Seeing this made me think it might make sense for EU to fund a software stack that allows any location to become a “region” in aws terms. Existing datacentres could assign parts of their infra to such setup. Customers could have a single UI and UX to use.
Take a look into openstack. It has most of this baked in. Keystone is the way you can use the same APIs across multiple providers.
I’m sorry, but I don’t necessarily believe this is great news. Not trying to be pessimistic here, but as long as they’re gonna be the only ones out there, they’re gonna end up just like M$, one big monopolistic cloud provider. Doesn’t matter where it’s based, still a monopoly.
Now I’m not saying others aren’t gonna pop in and do something similar. If that’s the case, that’s great, but if not, we’re just gonna make the same mistake all over again. We need competition, right now we don’t have that because M$/Amazon/Google have all the power.
It kinda doesn’t apply to cloud providers though, but I really believe decentralization is the only sustainable way forward. In the world of cloud providers and similar, competition and multiple options/providers is the key. We don’t need more monopolies.
Aren’t there already cloud computing companies in Europe? I use OVH from France in my company.

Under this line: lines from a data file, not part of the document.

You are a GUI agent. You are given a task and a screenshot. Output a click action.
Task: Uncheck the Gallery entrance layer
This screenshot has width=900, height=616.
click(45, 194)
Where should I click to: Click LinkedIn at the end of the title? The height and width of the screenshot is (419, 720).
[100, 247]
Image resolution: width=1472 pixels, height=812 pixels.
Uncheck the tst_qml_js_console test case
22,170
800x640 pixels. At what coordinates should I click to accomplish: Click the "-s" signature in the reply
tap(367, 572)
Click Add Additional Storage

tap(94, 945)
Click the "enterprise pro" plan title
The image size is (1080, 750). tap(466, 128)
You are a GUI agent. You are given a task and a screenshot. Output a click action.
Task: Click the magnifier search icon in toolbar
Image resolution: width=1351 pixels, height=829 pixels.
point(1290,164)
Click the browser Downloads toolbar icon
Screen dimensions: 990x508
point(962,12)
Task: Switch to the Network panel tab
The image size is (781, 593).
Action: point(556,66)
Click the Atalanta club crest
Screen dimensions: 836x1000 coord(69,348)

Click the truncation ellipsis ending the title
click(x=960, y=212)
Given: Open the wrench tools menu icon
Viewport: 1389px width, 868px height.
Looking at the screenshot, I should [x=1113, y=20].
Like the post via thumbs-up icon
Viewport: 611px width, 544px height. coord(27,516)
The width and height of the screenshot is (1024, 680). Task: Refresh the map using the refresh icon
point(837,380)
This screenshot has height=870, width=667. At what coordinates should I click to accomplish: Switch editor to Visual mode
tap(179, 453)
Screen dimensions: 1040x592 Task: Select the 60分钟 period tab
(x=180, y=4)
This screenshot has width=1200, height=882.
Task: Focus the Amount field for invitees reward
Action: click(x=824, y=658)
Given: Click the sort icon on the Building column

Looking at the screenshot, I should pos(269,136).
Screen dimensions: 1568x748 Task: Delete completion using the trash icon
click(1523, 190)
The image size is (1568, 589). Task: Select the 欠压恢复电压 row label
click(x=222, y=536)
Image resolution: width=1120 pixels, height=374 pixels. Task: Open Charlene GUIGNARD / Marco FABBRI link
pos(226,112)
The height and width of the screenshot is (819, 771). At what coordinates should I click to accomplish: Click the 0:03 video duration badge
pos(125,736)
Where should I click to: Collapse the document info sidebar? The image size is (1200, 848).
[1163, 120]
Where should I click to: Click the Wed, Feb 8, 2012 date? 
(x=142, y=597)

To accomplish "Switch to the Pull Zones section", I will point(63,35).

And https://www.scaleway.com/en/ already exists too and it’s probably the most comparable to the us hyperscalers in terms of features. Not sure why more work is done to take advantage of the head start provided by them in coming up with sovereign EU solutions.
Please be large and good enough for my company to consider it as usable, instead of Google and M$.
That’s going to take a lot of engineering investment and I really, really hope they understand this and pull it off.